Charlie Haas, The Enthusiast (Harper Perennial, 2009)

Charlie Haas’ debut novel The Enthusiast is a study in presence and absence.  The narrator Henry Bay, a magazine editor, spends his life documenting the obscure things other people fill their lives with (crocheting, tea, spelunking), yet the novel is divided into two aptly named sections that describe his own life—“Empty Orchestra” and “Empty Hand.”  That’s not to say that Hass has written an empty novel; on the contrary, The Enthusiast is full of quirky characters, pleasingly simple small towns, and an intriguing mix of malaise and altruism.

Haas, who moved to California as a teenager, brings a distinctly bleached-out California vibe to his prose.  When we first meet Henry he is also a teenager in California, living in a newly constructed boom-town dominated by a corrupt company—you get the sense that he is looking at the world through squinted eyes.  Everything seems too bright to look at or process directly, and Haas gives us clean and modern, if slightly evasive descriptions which set the tone for the novel’s style and its narrator’s tendencies.

----

Stated task a >>
Condense the paragraph of the review that begins "Haas, who moved to California" into a shorter version that keeps its main facts.

----

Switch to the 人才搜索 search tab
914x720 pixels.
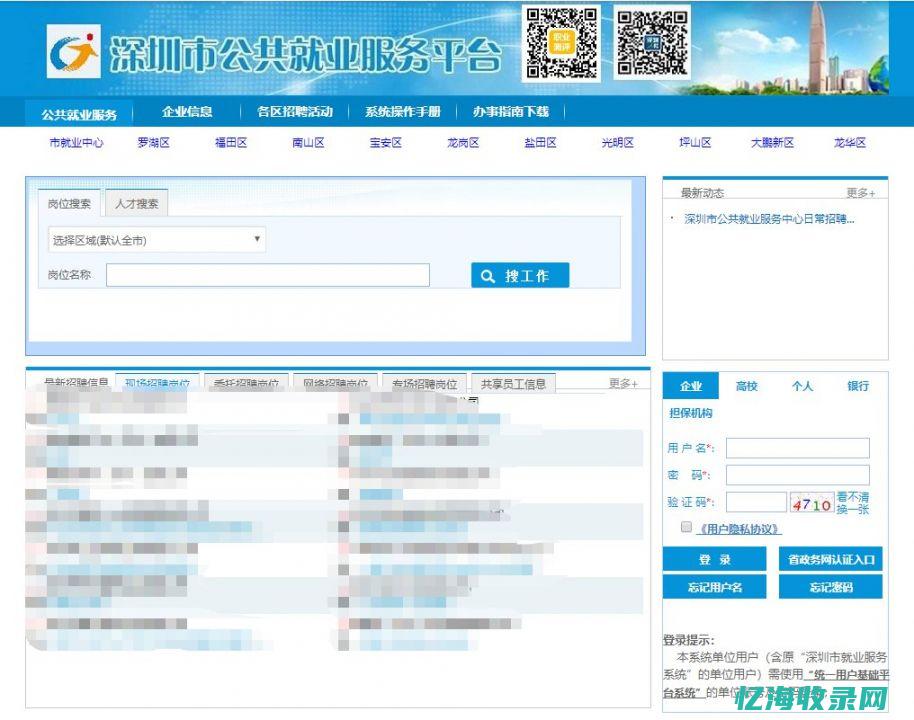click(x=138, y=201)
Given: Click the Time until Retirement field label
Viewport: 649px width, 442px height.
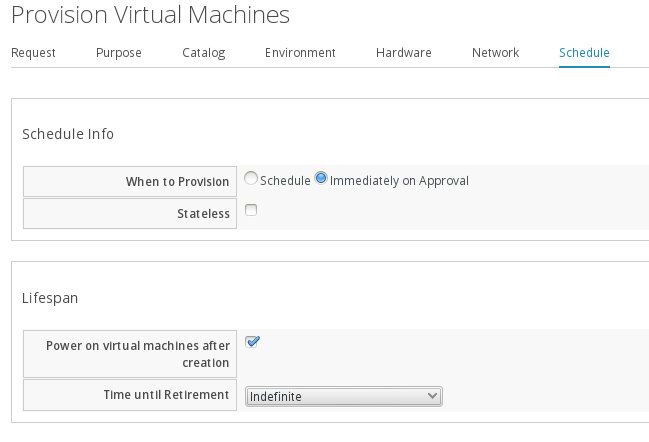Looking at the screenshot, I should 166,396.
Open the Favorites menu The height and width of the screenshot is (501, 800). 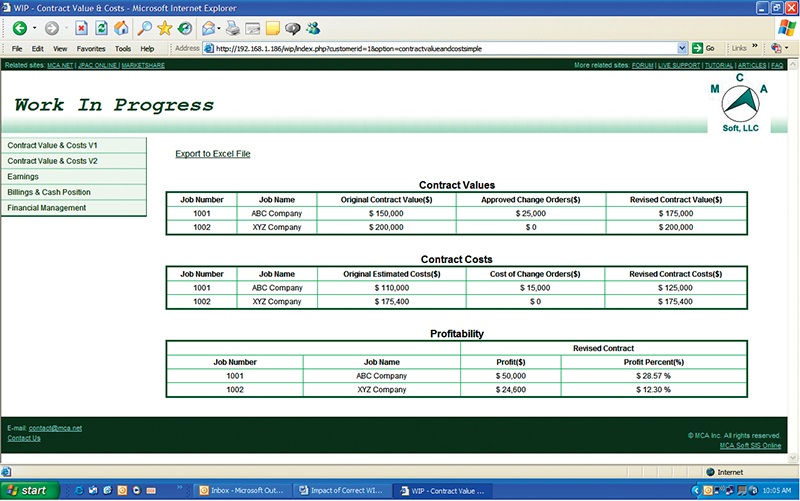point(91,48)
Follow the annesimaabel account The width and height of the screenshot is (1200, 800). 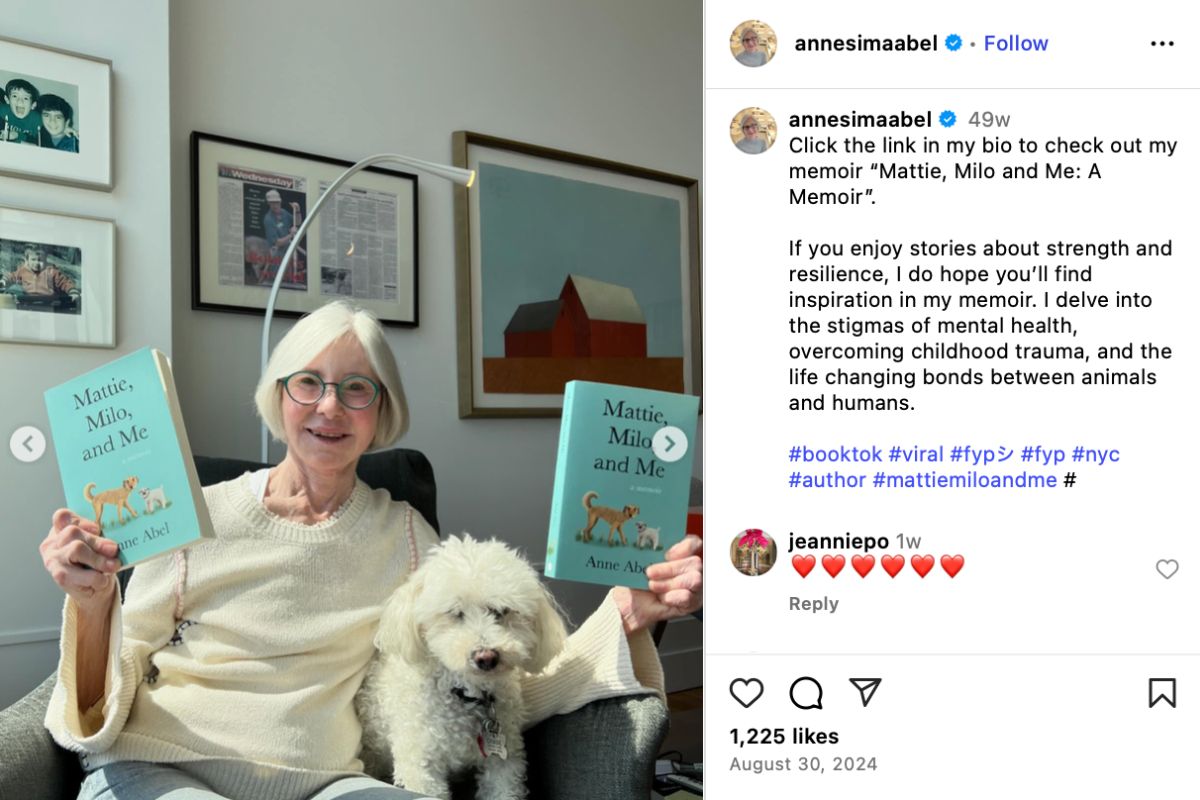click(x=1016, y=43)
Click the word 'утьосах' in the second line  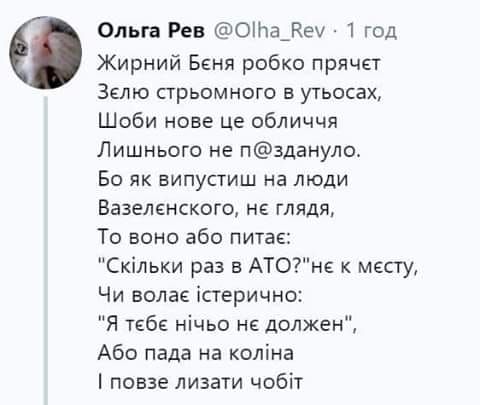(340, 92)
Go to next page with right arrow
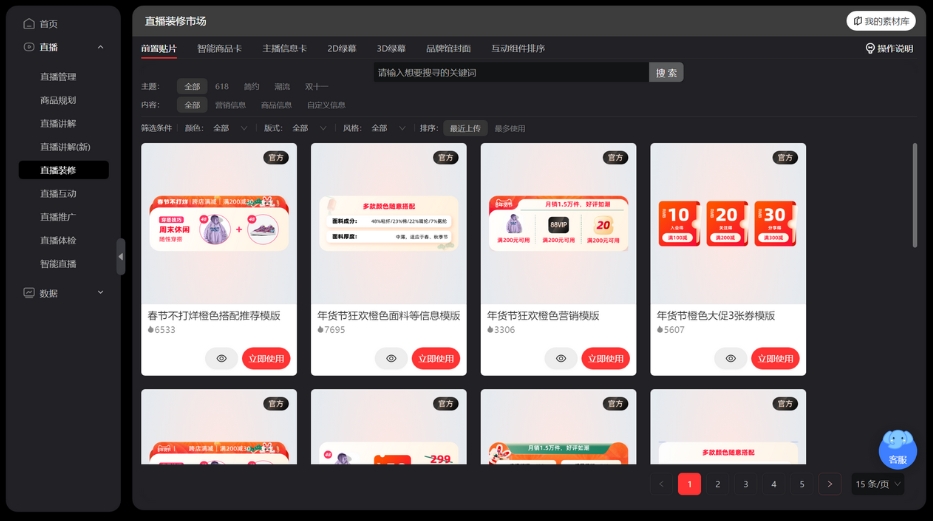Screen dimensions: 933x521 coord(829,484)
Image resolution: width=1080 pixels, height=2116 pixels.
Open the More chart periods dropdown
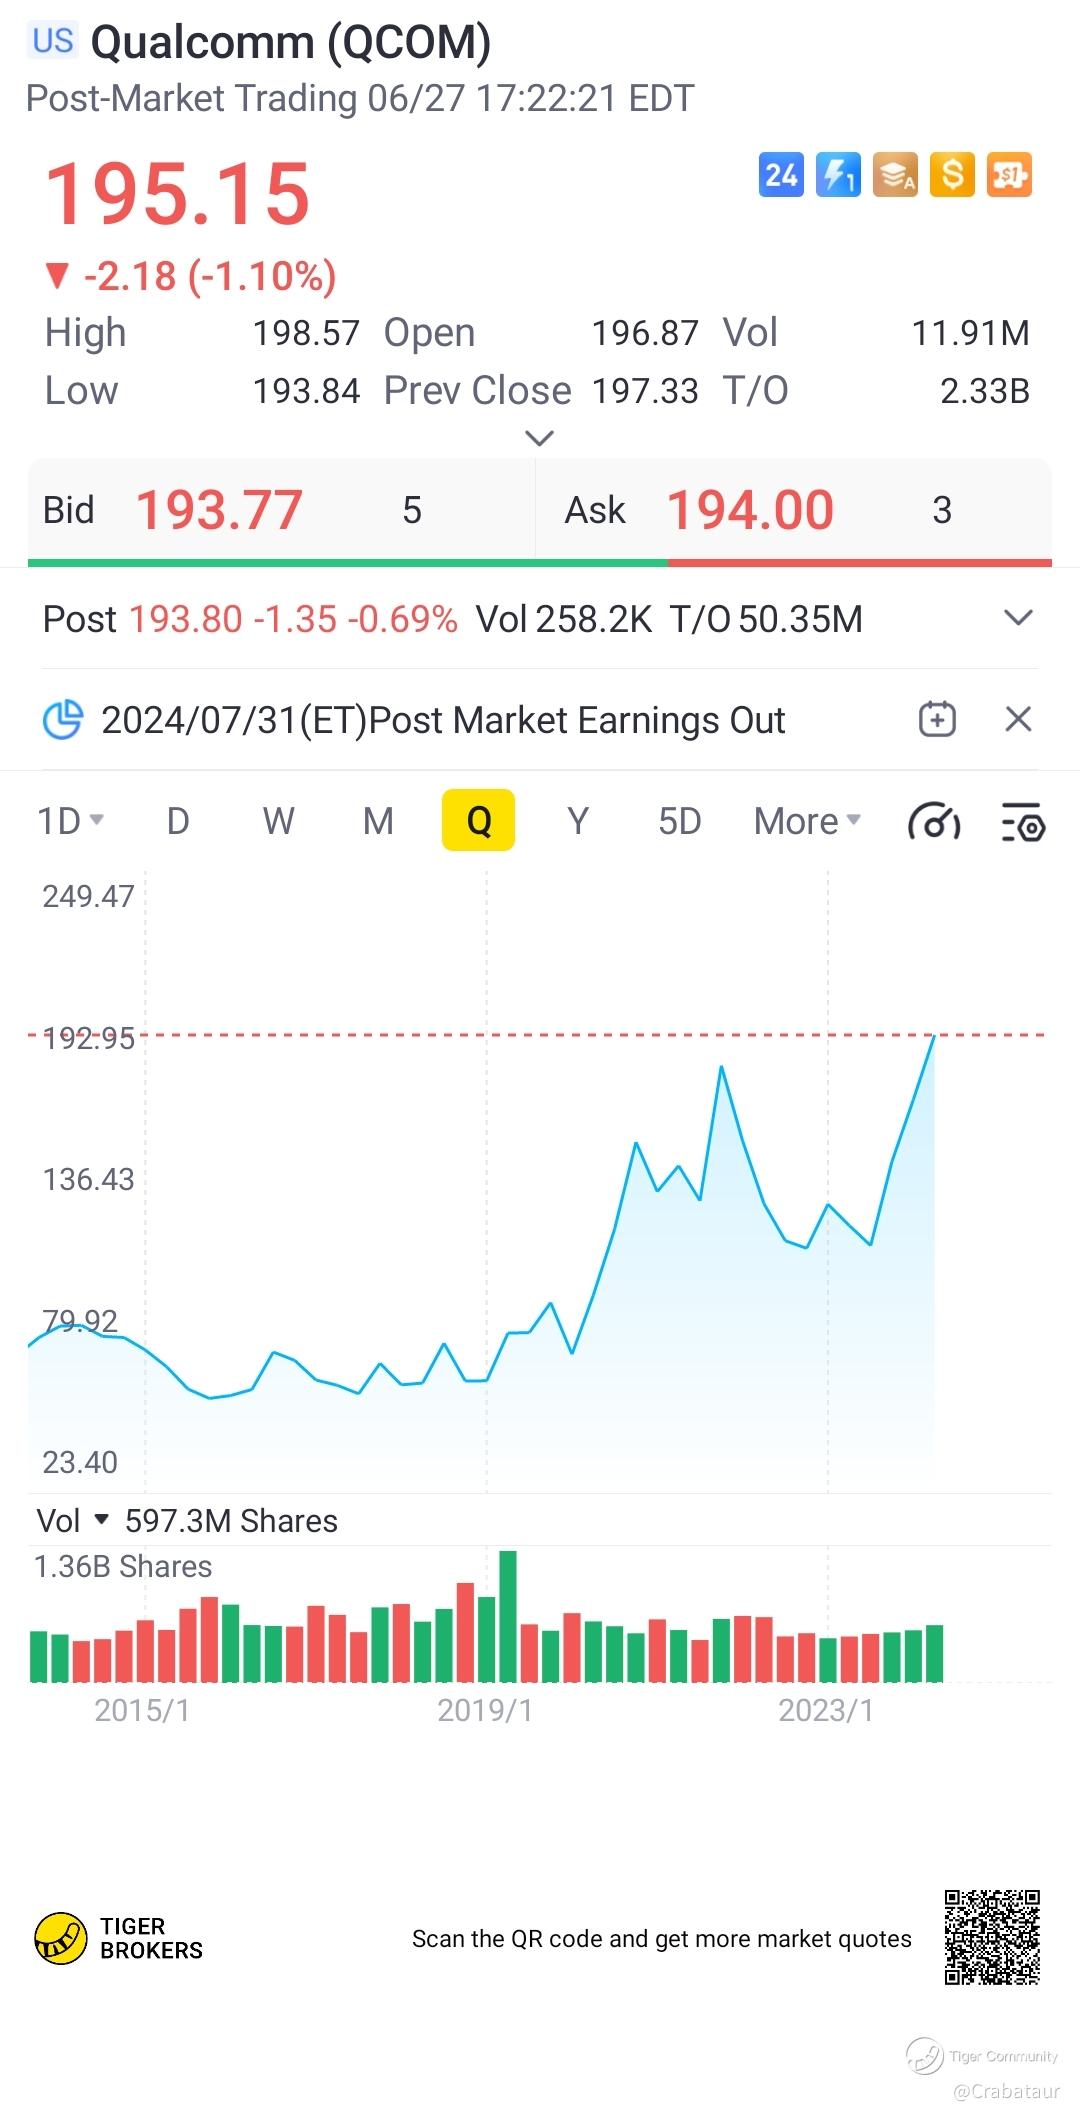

----

Stated task b >>
In the listing, change "dropdown" to "drop-down list" in everything from the line containing "Go to next page with right arrow" down to the end of the listing. Leave all else unchanged and omit the pictures.

Result a >>
Haas, who moved to California as a teenager, gives his prose a bleached-out California feel. Henry is first seen as a teenager in a new California boom-town run by a corrupt company, and he seems to view the world through squinted eyes. Everything appears too bright to take in directly, and Haas's clean, modern, slightly evasive descriptions set the tone for both the novel's style and its narrator's tendencies.

Result b >>
Go to next page with right arrow
Screen dimensions: 933x521 coord(829,484)
Image resolution: width=1080 pixels, height=2116 pixels.
Open the More chart periods drop-down list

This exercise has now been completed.